SUBCHAPTER IV—PROGRAMS TO ADDRESS THE ESCALATING WILDLIFE TRAFFICKING CRISIS

§7641. Anti-poaching programs

(a) Wildlife law enforcement professional training and coordination activities

The Secretary of State and the Administrator of the United States Agency for International Development, in collaboration with the heads of other relevant United States agencies and nongovernmental partners where appropriate, may provide assistance to focus countries to carry out the recommendations made in the strategic plan required by section 7631(a)(2) of this title, among other goals, to improve the effectiveness of wildlife law enforcement in regions and countries that have demonstrated capacity, willingness, and need for assistance.

(b) Sense of Congress regarding security assistance to counter wildlife trafficking and poaching in Africa

It is the sense of Congress that the United States should continue to provide defense articles (not including significant military equipment), defense services, and related training to appropriate security forces of countries of Africa for the purposes of countering wildlife trafficking and poaching.

(Pub. L. 114–231, title IV, §401, Oct. 7, 2016, 130 Stat. 954.)

● MATERIAL PROVIDED
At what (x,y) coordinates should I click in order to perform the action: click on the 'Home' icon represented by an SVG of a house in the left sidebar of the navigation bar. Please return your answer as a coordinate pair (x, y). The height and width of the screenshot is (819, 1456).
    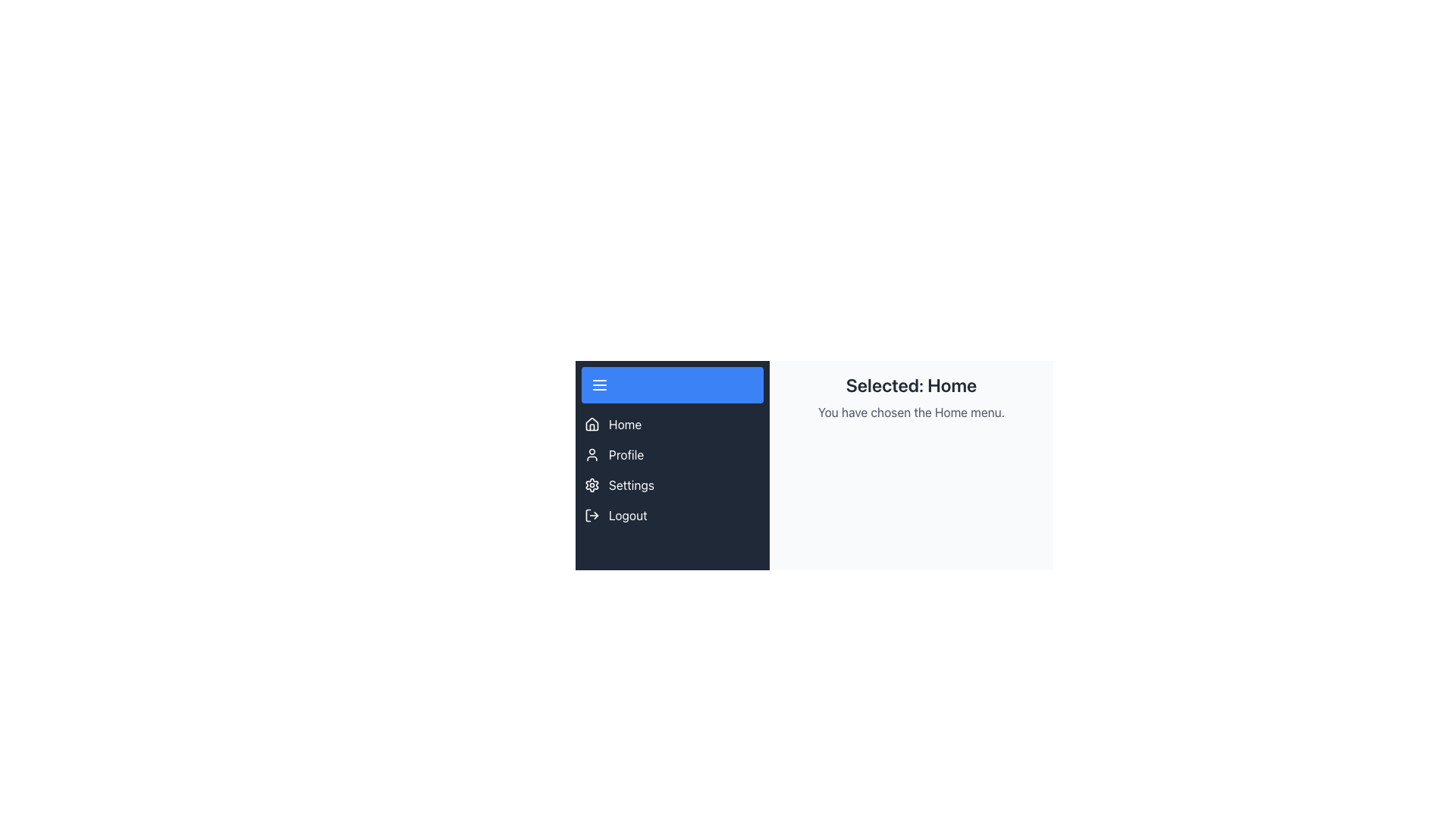
    Looking at the image, I should click on (592, 424).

● WHAT IS NEEDED
Reproduce the whole anti-poaching statute excerpt from the top of the page, word for word.

● TASK OUTPUT
SUBCHAPTER IV—PROGRAMS TO ADDRESS THE ESCALATING WILDLIFE TRAFFICKING CRISIS

§7641. Anti-poaching programs

(a) Wildlife law enforcement professional training and coordination activities

The Secretary of State and the Administrator of the United States Agency for International Development, in collaboration with the heads of other relevant United States agencies and nongovernmental partners where appropriate, may provide assistance to focus countries to carry out the recommendations made in the strategic plan required by section 7631(a)(2) of this title, among other goals, to improve the effectiveness of wildlife law enforcement in regions and countries that have demonstrated capacity, willingness, and need for assistance.

(b) Sense of Congress regarding security assistance to counter wildlife trafficking and poaching in Africa

It is the sense of Congress that the United States should continue to provide defense articles (not including significant military equipment), defense services, and related training to appropriate security forces of countries of Africa for the purposes of countering wildlife trafficking and poaching.

(Pub. L. 114–231, title IV, §401, Oct. 7, 2016, 130 Stat. 954.)